● **PROBLEM REQUIREMENTS**: Return all of the entries exactly as written.
+ + + + + + +
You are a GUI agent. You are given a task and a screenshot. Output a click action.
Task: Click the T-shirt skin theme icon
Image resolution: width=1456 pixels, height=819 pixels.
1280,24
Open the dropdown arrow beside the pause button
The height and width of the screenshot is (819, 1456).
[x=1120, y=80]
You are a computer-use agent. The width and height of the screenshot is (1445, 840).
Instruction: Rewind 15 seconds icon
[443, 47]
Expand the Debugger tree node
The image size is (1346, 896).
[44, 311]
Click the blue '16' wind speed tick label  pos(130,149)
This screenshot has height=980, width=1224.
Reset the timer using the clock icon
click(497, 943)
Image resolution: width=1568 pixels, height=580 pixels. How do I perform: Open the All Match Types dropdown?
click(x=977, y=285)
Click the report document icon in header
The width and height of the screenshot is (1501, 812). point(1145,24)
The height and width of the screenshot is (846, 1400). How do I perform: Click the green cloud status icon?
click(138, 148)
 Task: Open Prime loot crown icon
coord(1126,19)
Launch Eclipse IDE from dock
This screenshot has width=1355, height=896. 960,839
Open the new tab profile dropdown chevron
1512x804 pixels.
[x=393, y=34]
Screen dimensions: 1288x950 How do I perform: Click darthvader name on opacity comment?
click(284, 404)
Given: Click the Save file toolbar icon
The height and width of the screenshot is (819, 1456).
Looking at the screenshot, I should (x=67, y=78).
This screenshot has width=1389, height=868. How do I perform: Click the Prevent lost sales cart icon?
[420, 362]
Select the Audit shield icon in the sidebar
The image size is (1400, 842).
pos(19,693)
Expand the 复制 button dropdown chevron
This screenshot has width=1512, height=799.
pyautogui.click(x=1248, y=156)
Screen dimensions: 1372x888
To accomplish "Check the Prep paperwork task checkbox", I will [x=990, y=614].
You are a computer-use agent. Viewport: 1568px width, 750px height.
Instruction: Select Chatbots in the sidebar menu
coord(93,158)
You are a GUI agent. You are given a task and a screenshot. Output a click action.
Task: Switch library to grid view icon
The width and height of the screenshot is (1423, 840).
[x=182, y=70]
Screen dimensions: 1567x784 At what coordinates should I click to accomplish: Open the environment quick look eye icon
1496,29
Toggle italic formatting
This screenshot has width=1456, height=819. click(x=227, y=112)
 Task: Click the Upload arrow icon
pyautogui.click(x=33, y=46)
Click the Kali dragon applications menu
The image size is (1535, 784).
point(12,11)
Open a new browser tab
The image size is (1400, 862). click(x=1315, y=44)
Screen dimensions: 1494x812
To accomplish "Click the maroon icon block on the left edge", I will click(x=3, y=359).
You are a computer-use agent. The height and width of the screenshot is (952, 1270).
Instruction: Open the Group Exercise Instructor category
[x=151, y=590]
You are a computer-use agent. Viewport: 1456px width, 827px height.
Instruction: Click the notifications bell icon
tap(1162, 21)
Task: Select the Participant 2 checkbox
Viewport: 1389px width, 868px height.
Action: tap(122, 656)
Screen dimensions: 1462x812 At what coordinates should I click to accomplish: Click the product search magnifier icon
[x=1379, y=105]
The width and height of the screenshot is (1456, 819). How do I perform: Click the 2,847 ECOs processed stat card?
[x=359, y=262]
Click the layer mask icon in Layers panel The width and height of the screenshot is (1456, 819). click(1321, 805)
+ + + + + + +
● **EXERCISE RESPONSE**:
You are a GUI agent. You are given a task and a screenshot. Output a click action.
Task: Click the T-shirt skin theme icon
Image resolution: width=1456 pixels, height=819 pixels.
1280,24
Open the dropdown arrow beside the pause button
The height and width of the screenshot is (819, 1456).
[x=1120, y=80]
You are a computer-use agent. The width and height of the screenshot is (1445, 840).
Instruction: Rewind 15 seconds icon
[443, 47]
Expand the Debugger tree node
The image size is (1346, 896).
[44, 311]
Click the blue '16' wind speed tick label  pos(130,149)
This screenshot has height=980, width=1224.
Reset the timer using the clock icon
click(497, 943)
Image resolution: width=1568 pixels, height=580 pixels. How do I perform: Open the All Match Types dropdown?
click(x=977, y=285)
Click the report document icon in header
The width and height of the screenshot is (1501, 812). point(1145,24)
The height and width of the screenshot is (846, 1400). How do I perform: Click the green cloud status icon?
click(138, 148)
 Task: Open Prime loot crown icon
coord(1126,19)
Launch Eclipse IDE from dock
This screenshot has width=1355, height=896. 960,839
Open the new tab profile dropdown chevron
1512x804 pixels.
[x=393, y=34]
Screen dimensions: 1288x950 How do I perform: Click darthvader name on opacity comment?
click(284, 404)
Given: Click the Save file toolbar icon
The height and width of the screenshot is (819, 1456).
Looking at the screenshot, I should (x=67, y=78).
This screenshot has width=1389, height=868. How do I perform: Click the Prevent lost sales cart icon?
[420, 362]
Select the Audit shield icon in the sidebar
The image size is (1400, 842).
pos(19,693)
Expand the 复制 button dropdown chevron
This screenshot has width=1512, height=799.
pyautogui.click(x=1248, y=156)
Screen dimensions: 1372x888
To accomplish "Check the Prep paperwork task checkbox", I will [x=990, y=614].
You are a computer-use agent. Viewport: 1568px width, 750px height.
Instruction: Select Chatbots in the sidebar menu
coord(93,158)
You are a GUI agent. You are given a task and a screenshot. Output a click action.
Task: Switch library to grid view icon
The width and height of the screenshot is (1423, 840).
[x=182, y=70]
Screen dimensions: 1567x784 At what coordinates should I click to accomplish: Open the environment quick look eye icon
1496,29
Toggle italic formatting
This screenshot has width=1456, height=819. click(x=227, y=112)
 Task: Click the Upload arrow icon
pyautogui.click(x=33, y=46)
Click the Kali dragon applications menu
The image size is (1535, 784).
point(12,11)
Open a new browser tab
The image size is (1400, 862). click(x=1315, y=44)
Screen dimensions: 1494x812
To accomplish "Click the maroon icon block on the left edge", I will click(x=3, y=359).
You are a computer-use agent. The height and width of the screenshot is (952, 1270).
Instruction: Open the Group Exercise Instructor category
[x=151, y=590]
You are a computer-use agent. Viewport: 1456px width, 827px height.
Instruction: Click the notifications bell icon
tap(1162, 21)
Task: Select the Participant 2 checkbox
Viewport: 1389px width, 868px height.
Action: tap(122, 656)
Screen dimensions: 1462x812 At what coordinates should I click to accomplish: Click the product search magnifier icon
[x=1379, y=105]
The width and height of the screenshot is (1456, 819). How do I perform: Click the 2,847 ECOs processed stat card?
[x=359, y=262]
Click the layer mask icon in Layers panel The width and height of the screenshot is (1456, 819). click(1321, 805)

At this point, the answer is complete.